Taking example your CheesePizza and VeggiePizza . Both are 2 master records on Pizza table in database. That is correct and no design pattern needed so far, and only one Pizza class entity is needed.

Now as the business grows, you will need another kind of Pizza rather than the original one. Let's say that the new class is PizzaWithAdditionalTopping . Starting from now, the decorator or strategy or factory design pattern will start to shine, because the new class -- IAdditionalToppingAble ( PizzaWithAdditionalTopping ) will now have additional property IEnumerable<Topping> Toppings in which need to be handled specifically and different with Pizza .

Let's say that the business grows again and now you have a IStuffedCrustAble ( StuffedCrustedPizza ) pizza. Now that StuffedCrustedPizza class will have another property string StuffedCrustType (or use enum). Again with those design patterns, hopefully they can add the behavior without modifying the existing code.

You can do other designs as well, even as far as adding the Toppings to your original Pizza class, or using if-else, DataTable or whatever without design pattern, but from experience the maintainability is reduced.

If pizzas and stores are in database, don't need to use Design Patterns.

Your use of design patterns should not be influenced by how you store/persist your data. Design patterns help you solve common problems with known and refined solutions. Where/how you store your data has no bearing on what patterns you use.

Use design patterns, but instead creating a class per Pizza or Store, just create a single class implementation that read data from database (eg. DatabasePizza and DatabaseStore!)

Design your model so that it solves your business problem. Don't design a storage model. That's not OO. Let an ORM, or your own persistence technology, handle the dirty business of getting the data on and off the disk.

If an NyPizza that decorates a Pizza that is a composite of Ingredient is the right model for the business problem then do it that way. Don't let persistence influence your model. There are times when some trade-offs must be made: certain ORMs have certain quirks. However, the model, and any design patterns it uses, should be independent and agnostic of persistence.

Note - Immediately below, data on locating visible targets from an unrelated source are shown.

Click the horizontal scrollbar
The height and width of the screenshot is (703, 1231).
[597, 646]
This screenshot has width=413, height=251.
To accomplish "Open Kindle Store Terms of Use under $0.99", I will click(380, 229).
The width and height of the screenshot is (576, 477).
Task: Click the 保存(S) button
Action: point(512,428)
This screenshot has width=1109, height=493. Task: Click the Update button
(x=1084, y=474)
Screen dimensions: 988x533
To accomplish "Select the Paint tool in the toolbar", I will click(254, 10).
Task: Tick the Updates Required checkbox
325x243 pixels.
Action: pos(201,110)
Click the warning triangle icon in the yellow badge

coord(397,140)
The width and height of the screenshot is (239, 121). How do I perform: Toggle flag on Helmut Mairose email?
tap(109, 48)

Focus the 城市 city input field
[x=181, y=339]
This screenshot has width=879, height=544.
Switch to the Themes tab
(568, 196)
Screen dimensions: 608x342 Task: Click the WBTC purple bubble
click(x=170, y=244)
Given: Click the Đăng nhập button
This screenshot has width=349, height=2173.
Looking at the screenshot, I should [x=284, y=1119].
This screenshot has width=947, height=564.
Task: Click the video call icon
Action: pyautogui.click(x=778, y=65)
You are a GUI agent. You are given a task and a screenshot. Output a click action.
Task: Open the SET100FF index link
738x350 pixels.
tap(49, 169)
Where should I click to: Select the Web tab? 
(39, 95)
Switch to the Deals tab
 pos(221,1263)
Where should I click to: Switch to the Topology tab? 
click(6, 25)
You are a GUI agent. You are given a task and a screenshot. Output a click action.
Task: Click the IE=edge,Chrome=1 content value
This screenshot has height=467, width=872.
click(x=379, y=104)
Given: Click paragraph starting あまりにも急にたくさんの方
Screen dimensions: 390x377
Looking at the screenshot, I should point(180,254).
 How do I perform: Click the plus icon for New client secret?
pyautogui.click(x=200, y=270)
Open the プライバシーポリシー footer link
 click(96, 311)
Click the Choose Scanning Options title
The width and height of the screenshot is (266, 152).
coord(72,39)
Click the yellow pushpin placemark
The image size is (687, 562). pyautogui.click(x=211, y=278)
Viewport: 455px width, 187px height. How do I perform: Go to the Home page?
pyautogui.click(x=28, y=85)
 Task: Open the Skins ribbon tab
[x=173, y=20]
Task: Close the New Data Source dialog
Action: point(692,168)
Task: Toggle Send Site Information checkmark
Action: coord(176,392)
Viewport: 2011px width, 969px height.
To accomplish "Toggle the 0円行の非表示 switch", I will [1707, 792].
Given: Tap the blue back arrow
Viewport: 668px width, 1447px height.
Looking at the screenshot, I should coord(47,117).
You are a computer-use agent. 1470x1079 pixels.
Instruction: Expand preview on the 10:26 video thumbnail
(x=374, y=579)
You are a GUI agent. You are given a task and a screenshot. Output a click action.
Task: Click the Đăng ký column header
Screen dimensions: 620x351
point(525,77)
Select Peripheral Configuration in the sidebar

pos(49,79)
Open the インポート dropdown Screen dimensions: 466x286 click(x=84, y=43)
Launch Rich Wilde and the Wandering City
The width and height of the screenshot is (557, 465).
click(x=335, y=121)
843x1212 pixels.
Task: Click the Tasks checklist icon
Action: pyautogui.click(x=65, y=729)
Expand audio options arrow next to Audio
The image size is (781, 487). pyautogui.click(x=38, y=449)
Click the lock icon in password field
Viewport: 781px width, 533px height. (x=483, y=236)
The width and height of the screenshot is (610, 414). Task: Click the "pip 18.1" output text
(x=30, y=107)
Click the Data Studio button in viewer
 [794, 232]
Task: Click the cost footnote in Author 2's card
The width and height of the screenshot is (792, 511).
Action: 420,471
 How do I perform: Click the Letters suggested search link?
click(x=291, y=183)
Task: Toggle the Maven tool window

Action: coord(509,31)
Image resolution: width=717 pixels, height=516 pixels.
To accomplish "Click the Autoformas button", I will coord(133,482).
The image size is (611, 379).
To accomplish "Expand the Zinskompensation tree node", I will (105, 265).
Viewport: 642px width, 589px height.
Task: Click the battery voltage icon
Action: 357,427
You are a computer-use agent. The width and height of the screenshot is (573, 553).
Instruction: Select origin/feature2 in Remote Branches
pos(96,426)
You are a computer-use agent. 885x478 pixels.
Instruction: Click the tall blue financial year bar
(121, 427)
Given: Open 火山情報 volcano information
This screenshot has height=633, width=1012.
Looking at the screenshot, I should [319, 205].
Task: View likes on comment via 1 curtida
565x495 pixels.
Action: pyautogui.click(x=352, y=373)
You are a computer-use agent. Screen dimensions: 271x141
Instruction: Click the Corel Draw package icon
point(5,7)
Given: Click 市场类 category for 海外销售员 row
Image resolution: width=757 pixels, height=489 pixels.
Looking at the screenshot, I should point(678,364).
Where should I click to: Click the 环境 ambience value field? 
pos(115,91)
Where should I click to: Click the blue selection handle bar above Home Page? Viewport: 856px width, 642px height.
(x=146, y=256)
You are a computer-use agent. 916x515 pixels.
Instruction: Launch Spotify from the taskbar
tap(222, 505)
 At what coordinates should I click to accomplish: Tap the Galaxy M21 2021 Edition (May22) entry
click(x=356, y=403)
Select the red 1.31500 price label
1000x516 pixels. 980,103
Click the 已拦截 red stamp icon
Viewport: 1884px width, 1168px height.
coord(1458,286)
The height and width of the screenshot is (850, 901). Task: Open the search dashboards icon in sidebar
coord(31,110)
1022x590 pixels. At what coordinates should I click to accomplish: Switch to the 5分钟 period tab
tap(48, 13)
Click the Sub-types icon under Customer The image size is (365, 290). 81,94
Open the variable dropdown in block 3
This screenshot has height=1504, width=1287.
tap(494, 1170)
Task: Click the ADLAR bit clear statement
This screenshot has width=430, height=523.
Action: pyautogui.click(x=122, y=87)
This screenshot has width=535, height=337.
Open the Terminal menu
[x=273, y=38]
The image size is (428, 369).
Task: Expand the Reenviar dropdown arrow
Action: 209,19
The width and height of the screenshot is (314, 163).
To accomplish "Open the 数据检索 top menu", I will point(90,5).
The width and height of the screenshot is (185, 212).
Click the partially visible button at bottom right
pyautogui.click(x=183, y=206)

I've not studied pattern, but i'm doing that: i deal with differenti machine, so i've implement a class with generic code (id, tag, link between machines) then there is also a map; in db a table called as the subclass is created, added the basic row AND the map (using the key as column name. Obviusly map key should almost never change insite the subclass, because it will be have to be handled with an alter table,and would be dangerous. That way i have a table for every kind of machine. Data is load that way; you give the name of the class, witch is also the table name, the maps are loaded in a list, then who require that info pass the map in the constructor of the specific class.